The Beauty of Life
The other a day a friend told me that when she was young she drank to “magnify the beauty of life”. That really struck me because that is exactly what I thought when I was young. When I drank with friends and with lovers. Long before I really became addicted and drank just to drink
People often talk about the “spirit in the bottle” and and many of us worry when we stop drinking that the vitality of our life alcohol-free will not compare to life as a drinker. I think that it’s the main reason that people try so hard to work on moderation. Because we are afraid that if we stop drinking, completely….. forever …. we lose dimension.
But the longer I’m alcohol free the more I realize that the whole idea that alcohol “magnifies the beauty of life” is THE biggest lie that we’re fed.
Most of us start drinking in our teens when we are already at a stage in life where our minds and bodies are wired for sensation. Hyper charged.

================

TASK DESCRIPTION - Transcribe the essay on quitting alcohol between "But the longer" and "sensation. Hyper charged.", inclusive.

EXTRACTED RECORDS -
================

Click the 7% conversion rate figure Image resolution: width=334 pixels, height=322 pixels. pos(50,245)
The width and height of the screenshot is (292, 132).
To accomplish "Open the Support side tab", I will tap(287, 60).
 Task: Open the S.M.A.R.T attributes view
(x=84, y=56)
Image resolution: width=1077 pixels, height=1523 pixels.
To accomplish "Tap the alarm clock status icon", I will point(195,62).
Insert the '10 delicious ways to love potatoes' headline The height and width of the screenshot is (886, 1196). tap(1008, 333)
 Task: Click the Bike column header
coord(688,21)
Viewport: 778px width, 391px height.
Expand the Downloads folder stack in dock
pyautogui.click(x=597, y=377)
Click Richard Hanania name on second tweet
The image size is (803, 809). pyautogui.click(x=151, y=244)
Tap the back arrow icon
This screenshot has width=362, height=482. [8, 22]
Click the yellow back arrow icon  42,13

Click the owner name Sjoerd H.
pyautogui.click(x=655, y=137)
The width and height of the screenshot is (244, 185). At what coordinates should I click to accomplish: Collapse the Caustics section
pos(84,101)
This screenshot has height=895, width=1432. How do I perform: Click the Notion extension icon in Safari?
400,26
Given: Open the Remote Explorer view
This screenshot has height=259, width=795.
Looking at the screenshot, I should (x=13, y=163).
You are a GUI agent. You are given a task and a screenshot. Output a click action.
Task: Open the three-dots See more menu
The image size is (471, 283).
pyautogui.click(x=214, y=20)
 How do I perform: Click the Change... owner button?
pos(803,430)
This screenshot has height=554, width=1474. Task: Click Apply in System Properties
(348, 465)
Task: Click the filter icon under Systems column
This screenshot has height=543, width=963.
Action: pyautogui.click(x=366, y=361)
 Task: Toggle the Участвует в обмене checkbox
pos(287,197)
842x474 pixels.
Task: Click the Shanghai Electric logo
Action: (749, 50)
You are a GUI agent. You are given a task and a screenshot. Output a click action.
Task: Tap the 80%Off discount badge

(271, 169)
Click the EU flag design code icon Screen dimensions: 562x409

================

OUTPUT OF THE EXERCISE -
But the longer I’m alcohol free the more I realize that the whole idea that alcohol “magnifies the beauty of life” is THE biggest lie that we’re fed.
Most of us start drinking in our teens when we are already at a stage in life where our minds and bodies are wired for sensation. Hyper charged.